▸ **Okuma Metni**
Hafter, milislerinin tutukladığı altı Türk vatandaşını da serbest bırakmak zorunda kaldı. Bu kararda, hem askerî hâkimiyet kurduğu bölgelerdeki halkın Türkiye ile olan tarihsel ilişkisi ve Türkiye´ye duyduğu sempati hem de Türkiye ile ticari ve kültürel alışveriş içinde olan vatandaşların tepkisinden çekinmesi etkili oldu. Hafter kuvvetlerinin Türkiye´yi hedef alan eylemleri ve açıklamaları, Libyalıların günlük çıkarlarına iyiden iyiye zarar vermeye başladı. Zira iç savaş sebebiyle sağlık, eğitim ve ticaret için yurt dışına çıkmaya iyice zorlanan Libya vatandaşları için Türkiye, dünyaya açılabildikleri nadir kapılardan biri.
Türkiye´nin bölgedeki adımları, her şeyden önce Türkiye´nin yapıcı girişimlerini baltalamayı kendisine vazife edinmiş BAE ve Sisi rejimine net bir cevap olarak dikkat çekiyor.

▸ **Yönerge**
Libya metninde "Türkiye´nin bölgedeki adımları, her" sözlerinden "olarak dikkat çekiyor." sözlerine kadar uzanan her şeyi hiçbir değişiklik yapmadan yazınız.

▸ **Sağlanan Malzeme**
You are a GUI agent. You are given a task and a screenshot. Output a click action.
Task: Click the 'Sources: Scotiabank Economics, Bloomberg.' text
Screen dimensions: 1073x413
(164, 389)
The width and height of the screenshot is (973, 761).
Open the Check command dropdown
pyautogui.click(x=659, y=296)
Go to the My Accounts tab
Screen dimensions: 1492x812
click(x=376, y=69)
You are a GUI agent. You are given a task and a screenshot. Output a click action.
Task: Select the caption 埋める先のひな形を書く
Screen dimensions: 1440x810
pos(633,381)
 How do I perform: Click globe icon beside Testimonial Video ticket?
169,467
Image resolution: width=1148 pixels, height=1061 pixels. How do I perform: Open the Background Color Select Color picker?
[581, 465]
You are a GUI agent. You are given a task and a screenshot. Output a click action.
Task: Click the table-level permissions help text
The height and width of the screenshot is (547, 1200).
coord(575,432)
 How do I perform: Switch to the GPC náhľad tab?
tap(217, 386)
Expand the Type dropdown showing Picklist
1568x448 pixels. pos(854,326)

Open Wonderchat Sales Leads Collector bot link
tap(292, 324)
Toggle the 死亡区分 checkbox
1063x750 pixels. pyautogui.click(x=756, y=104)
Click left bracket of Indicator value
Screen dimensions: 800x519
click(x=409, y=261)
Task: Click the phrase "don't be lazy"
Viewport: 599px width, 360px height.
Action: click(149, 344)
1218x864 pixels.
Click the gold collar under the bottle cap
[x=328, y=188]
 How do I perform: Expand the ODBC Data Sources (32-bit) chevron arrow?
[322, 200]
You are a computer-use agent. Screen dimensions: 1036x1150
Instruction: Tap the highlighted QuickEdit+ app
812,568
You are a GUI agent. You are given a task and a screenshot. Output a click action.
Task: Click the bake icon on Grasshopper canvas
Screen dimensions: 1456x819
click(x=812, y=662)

▸ **Görev Yanıtı**
Türkiye´nin bölgedeki adımları, her şeyden önce Türkiye´nin yapıcı girişimlerini baltalamayı kendisine vazife edinmiş BAE ve Sisi rejimine net bir cevap olarak dikkat çekiyor.